Pixel coordinate grounding data

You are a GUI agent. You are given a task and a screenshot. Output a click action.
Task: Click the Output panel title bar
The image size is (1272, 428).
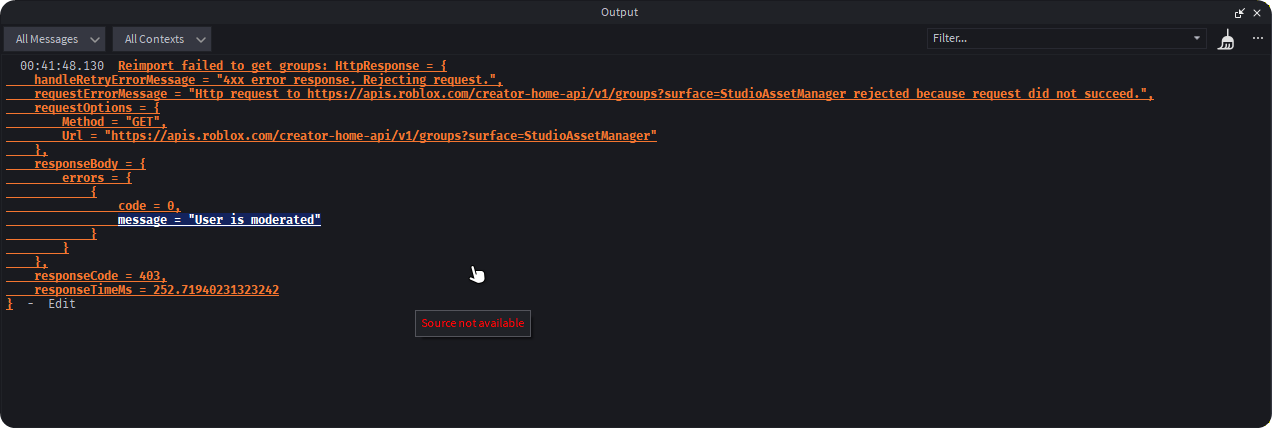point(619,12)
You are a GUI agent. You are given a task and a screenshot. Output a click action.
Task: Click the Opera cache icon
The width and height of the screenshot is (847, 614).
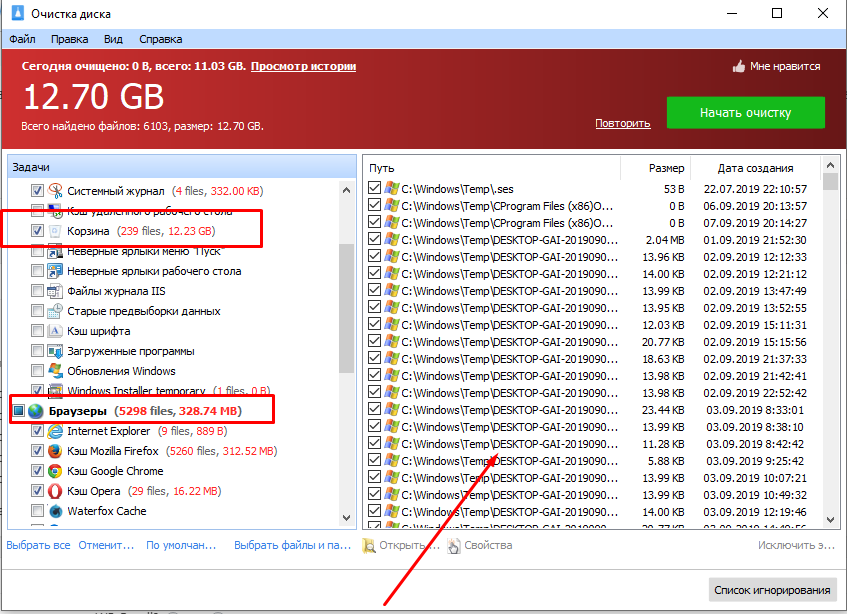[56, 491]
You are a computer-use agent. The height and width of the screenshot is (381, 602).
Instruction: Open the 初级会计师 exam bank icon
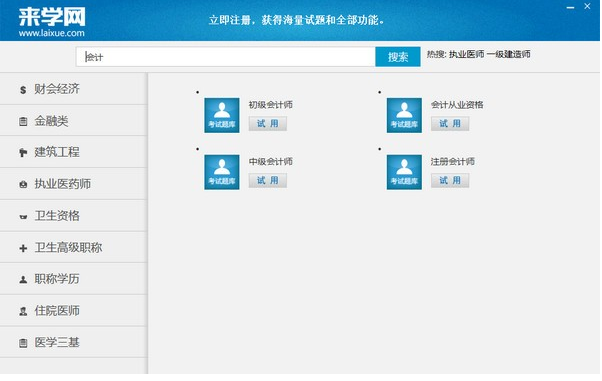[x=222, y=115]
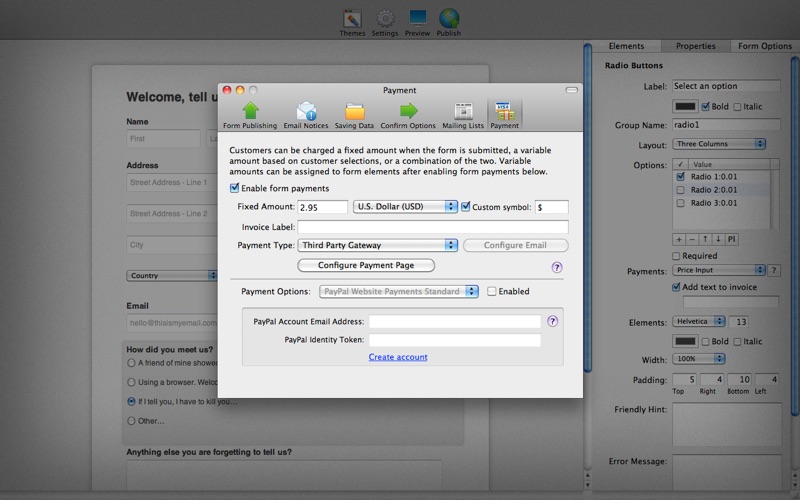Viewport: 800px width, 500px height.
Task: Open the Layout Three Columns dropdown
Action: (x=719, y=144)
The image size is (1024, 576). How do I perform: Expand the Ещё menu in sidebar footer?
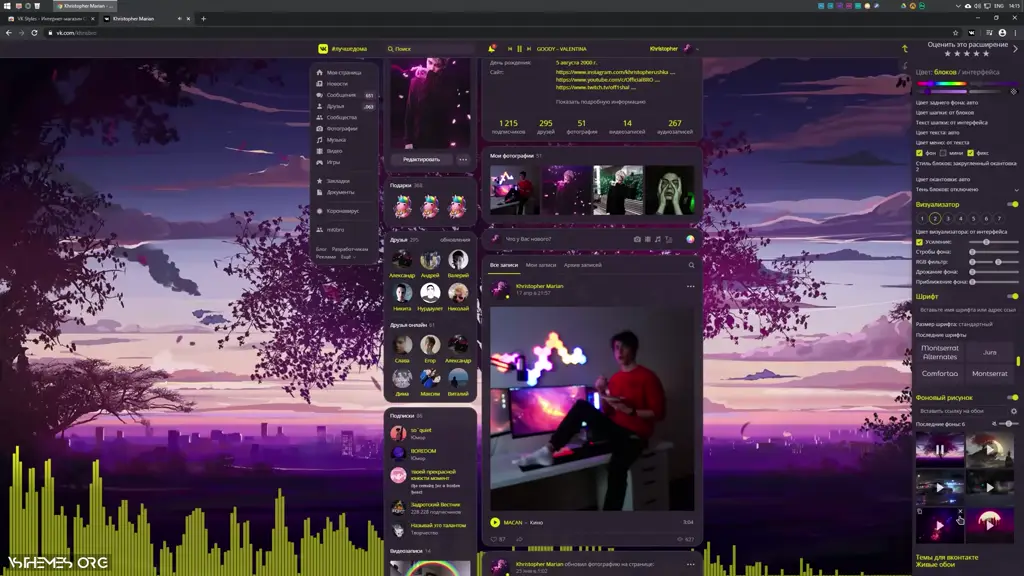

• Directions:
Copy out exactly the lines between the line containing "The image size is (1272, 428)." and the end of the entries, including both, and leave the pictures behind.

• Solution to the exercise:
The image size is (1272, 428).
point(619,12)
You are a GUI agent. You are given a task and a screenshot. Output a click action.
Task: Click the Opera cache icon
The width and height of the screenshot is (847, 614).
[56, 491]
You are a computer-use agent. The height and width of the screenshot is (381, 602).
Instruction: Open the 初级会计师 exam bank icon
[x=222, y=115]
Viewport: 800px width, 500px height.
Task: Open the Layout Three Columns dropdown
Action: (x=719, y=144)
The image size is (1024, 576). How do I perform: Expand the Ещё menu in sidebar footer?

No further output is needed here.